━━━ Текст

ЧАСТЬ ВТОРАЯ
ЧАСТЬ ВТОРАЯ
Некоторые богословы, или, вернее, моралисты, учат, что на этом свете добродетель — прямая дорога к счастью, а порок — к несчастью. Теория благотворная и утешительная, против которой можно сделать только одно возражение, а именно: она не соответствует истине.
Филдинг
МЭРИ ВСТУПАЕТ НА ПУТЬ ПОРОКА
В жизни каждого художника наступает время, когда он становится самим собой не только в глубине души или наедине с мольбертом, но и для окружающих его людей. Можно сколько угодно размышлять о том, в чем тоньше и острее всего выразил Хогарт свой дар. Но для лондонских зрителей, живописцев и знатоков Хогарт стал Хогартом после того, как опубликовал серию из шести гравюр под очень рискованным названием «Карьера шлюхи».
Впрочем, такое название, звучащее сейчас в достаточной мере грубо, не слишком оскорбляло слух публики, знавшей пряную откровенность шекспировского языка.

━━━━━━
━━━ Исходные данные

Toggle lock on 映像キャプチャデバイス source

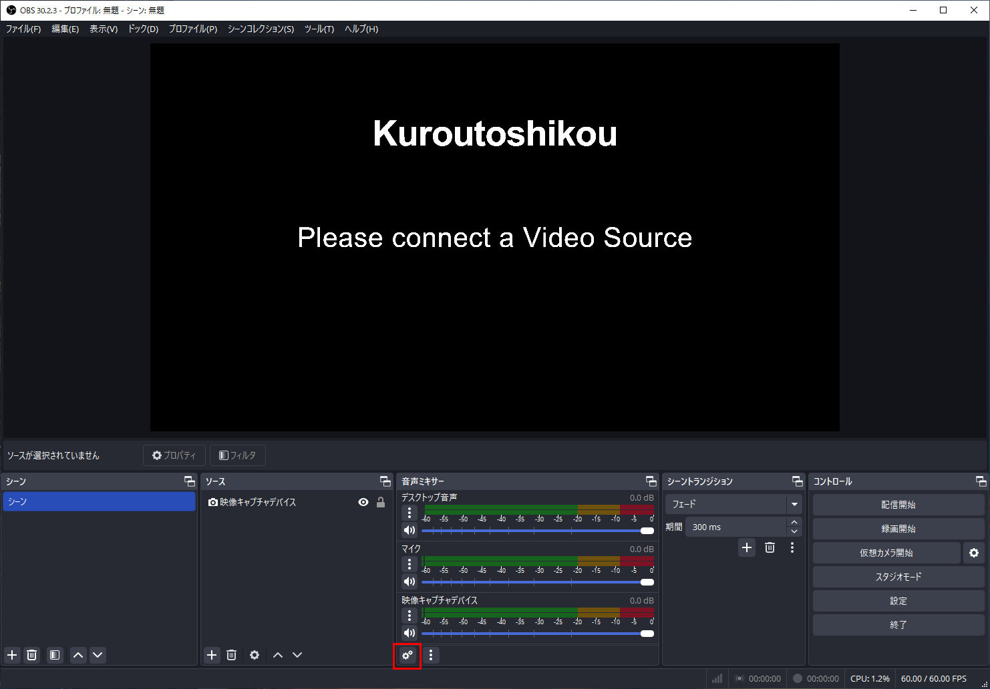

━━━━━━

Приведите повторно весь текст о Хогарте, ничего в нем не меняя. Отвечайте, опираясь только на текст.

ЧАСТЬ ВТОРАЯ
ЧАСТЬ ВТОРАЯ
Некоторые богословы, или, вернее, моралисты, учат, что на этом свете добродетель — прямая дорога к счастью, а порок — к несчастью. Теория благотворная и утешительная, против которой можно сделать только одно возражение, а именно: она не соответствует истине.
Филдинг
МЭРИ ВСТУПАЕТ НА ПУТЬ ПОРОКА
В жизни каждого художника наступает время, когда он становится самим собой не только в глубине души или наедине с мольбертом, но и для окружающих его людей. Можно сколько угодно размышлять о том, в чем тоньше и острее всего выразил Хогарт свой дар. Но для лондонских зрителей, живописцев и знатоков Хогарт стал Хогартом после того, как опубликовал серию из шести гравюр под очень рискованным названием «Карьера шлюхи».
Впрочем, такое название, звучащее сейчас в достаточной мере грубо, не слишком оскорбляло слух публики, знавшей пряную откровенность шекспировского языка.